Q&A: How platform engineering teams manage infrastructure and security

Published: August 16th, 2024

Gartner has predicted that by 2026, 80% of large engineering organizations are going to have platform engineering teams.

To talk about why platform engineering is gaining so much traction, Keith Babo, head of product at Solo.io, joined us on the most recent episode of our podcast, Get With IT.

Here’s an edited and abridged version of that conversation:

Gartner has reported about 80% of large engineering organizations are going to be deploying platforms by 2026. Why are we seeing this growth? And what are some of the quick benefits?

Let me baseline real quick with a concept to understand what this market is like. I like to think of platform engineering as a two-sided marketplace. We know two-sided marketplaces, like for credit cards, right? There’s card holders and then there’s vendors, or, like eBay, there’s buyers and sellers. Netflix, there’s content creators and then there’s subscribers. Platform engineering is no different.

The two parties in the network are essentially developers and operations teams. Developers want self service. They want to be able to focus on developing their applications and not think about infrastructure. Operations teams are responsible for taking those applications that the development teams create and supporting them in production, which means scaling, securing, observing, and debugging those applications.

What platform engineering does is it basically formalizes the concept of a platform as a product. In a two sided marketplace, the product is what ties these two components or networks together in a mutually beneficial relationship. And that’s exactly what platform engineering does. It surfaces self-service interfaces through a developer portal to these engineers or these application developers to onboard their apps, but the platform teams can create guardrails around how those apps are deployed, so that they can observe, secure, and make them resilient at runtime.

What do you mean when you’re talking about application networking?

I see four components of that. There’s security, observability, resiliency and traffic management. So security is exactly as it sounds, right? I want to keep my network traffic private. Only identified parties that are authorized to talk to one another should be able to do that.

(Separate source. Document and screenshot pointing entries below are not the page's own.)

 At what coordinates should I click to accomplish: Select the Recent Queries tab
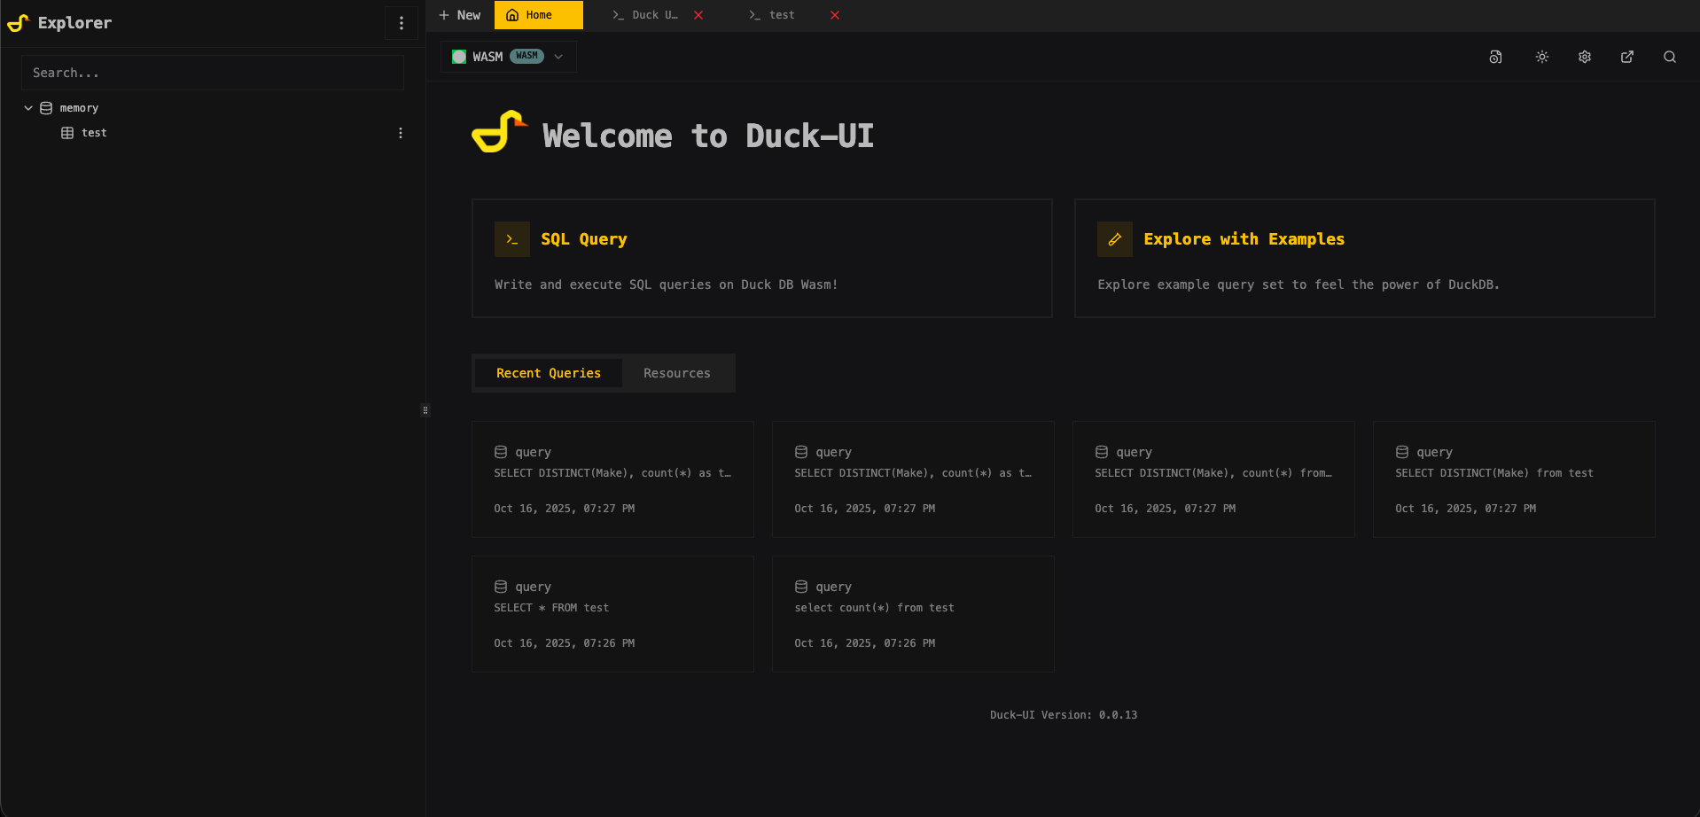pos(548,373)
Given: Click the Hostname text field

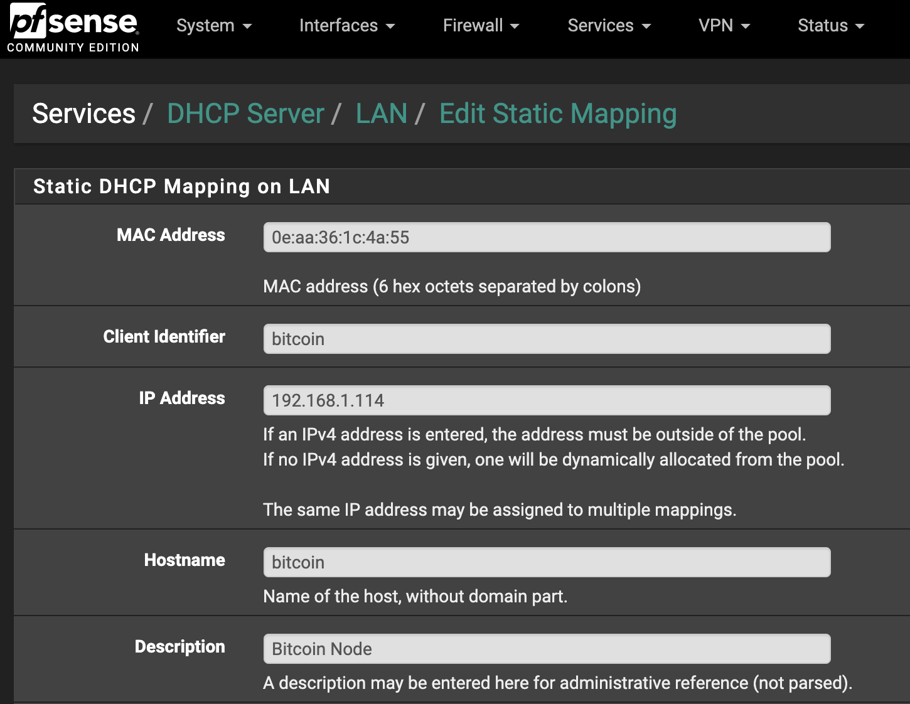Looking at the screenshot, I should point(547,562).
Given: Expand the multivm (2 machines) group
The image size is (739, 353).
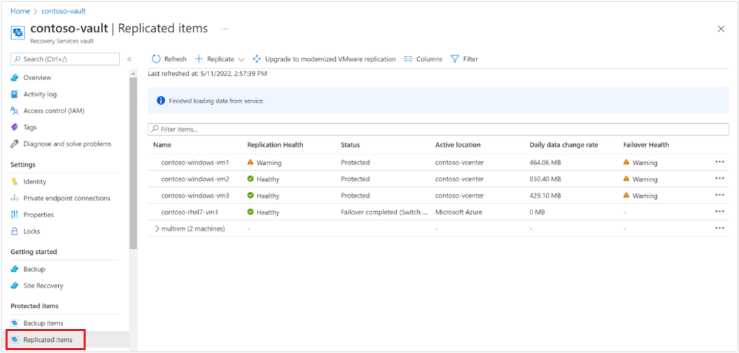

Resiliency — The cloud’s an ephemeral, sort of dynamic place. Containers, clouds, regions are going up and down, right? I need my services to be resilient in the face of those ephemeral failures.

Traffic management — If I’m doing canary or A/B rollouts, I want something in my network to be able to facilitate that.

Observability — Is my app performing? Is it successful? How am I limiting the mean time to resolution for any issues I hit?

So these are all things that can happen at the network layer, and that intersects with platform engineering because of the guardrails that platform teams need to put in place. You can drive all those guardrails through declarative configuration in the networking infrastructure to realize those benefits.

We’ve heard about dynamic configuration, which I guess could be a similar thing, where people can then create the infrastructure they need on the fly if they want to do a partial rollout to one cohort, instead of doing a broad rollout to everyone, or things like that.

That’s such an important point. Let me double click on that for a moment, because those are compatible things. Development teams hate ticket-based cultures, right? They hate when they have to provision a new environment. They have to file a ticket, they have to wait a week until it gets set up. Now, I actually want to deploy an application, now it’s in architecture review, another ticket to get it enabled, to deploy to production.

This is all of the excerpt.